Instruction – In the passage below about story segmentation of news transcripts, how many features were induced for each news source?

Passage provided –
===============
The candidate set for feature selection made use of all of the fields in the TDT-2 ASR-text files except for the confidence score. Thus, the features incorporated information about the individual words, the speaker cluster id, silence duration, and the document source. Story boundaries were only hypothesized where there was a silence annotation in the ASR-text files. The models were trained on all of the January-April development set (train and devtest), except for approximately 100,000 words of text that were held aside for testing and threshold setting.
Judging from the features that were induced, the speaker cluster feature appears not to have been informative. One significant new aspect of the segmentation system was that individual models were trained for the different news sources: one for each of the ABC, CNN, PRI, and VOA sources. While VOA consists of two subsources in the development data (and three in the evaluation data), a single VOA model was trained. The use of source-dependent models led to a 1-2% absolute improvement in Cseg on the training set. A less significant change from the TDT-1 system was that the cue-word vocabulary was reduced, in order to decrease the number of candidate features and thus speed up the process of feature selection. A preliminary error analysis suggests that this may have hurt performance somewhat, since several important words, particularly for the VOA sources, were missing. Approximately 200 features were induced for each of the sources; cross-validation was carried out on the smaller sources (ABC, PRI, VOA) to determine the best stopping point, but no smoothing was used.
===============
Supplied data –
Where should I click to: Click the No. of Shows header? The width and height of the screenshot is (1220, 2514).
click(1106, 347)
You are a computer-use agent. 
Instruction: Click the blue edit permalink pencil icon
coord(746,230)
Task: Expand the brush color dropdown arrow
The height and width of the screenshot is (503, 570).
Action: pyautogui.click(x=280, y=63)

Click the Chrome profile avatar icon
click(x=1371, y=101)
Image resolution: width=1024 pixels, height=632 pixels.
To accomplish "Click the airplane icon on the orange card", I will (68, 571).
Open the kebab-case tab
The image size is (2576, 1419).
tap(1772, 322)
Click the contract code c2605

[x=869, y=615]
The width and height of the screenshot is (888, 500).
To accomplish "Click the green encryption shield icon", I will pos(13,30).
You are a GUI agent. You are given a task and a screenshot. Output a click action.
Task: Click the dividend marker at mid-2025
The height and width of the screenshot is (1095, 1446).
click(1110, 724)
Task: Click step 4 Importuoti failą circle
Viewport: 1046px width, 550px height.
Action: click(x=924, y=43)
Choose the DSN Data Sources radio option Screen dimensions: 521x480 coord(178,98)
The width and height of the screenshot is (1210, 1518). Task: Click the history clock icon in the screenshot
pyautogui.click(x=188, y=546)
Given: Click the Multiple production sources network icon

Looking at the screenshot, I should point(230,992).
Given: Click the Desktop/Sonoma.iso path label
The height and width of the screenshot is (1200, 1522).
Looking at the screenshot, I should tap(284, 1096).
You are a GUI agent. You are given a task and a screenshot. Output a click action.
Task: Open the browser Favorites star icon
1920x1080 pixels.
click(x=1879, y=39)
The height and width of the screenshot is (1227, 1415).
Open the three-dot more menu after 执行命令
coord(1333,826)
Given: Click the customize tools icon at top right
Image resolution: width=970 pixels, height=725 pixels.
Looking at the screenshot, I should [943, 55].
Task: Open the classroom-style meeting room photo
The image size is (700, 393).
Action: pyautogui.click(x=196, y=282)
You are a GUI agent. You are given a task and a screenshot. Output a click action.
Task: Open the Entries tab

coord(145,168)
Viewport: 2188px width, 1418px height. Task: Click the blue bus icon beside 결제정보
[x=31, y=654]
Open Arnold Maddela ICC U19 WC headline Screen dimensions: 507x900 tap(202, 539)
===============
Correct response – Approximately 200 features were induced for each source.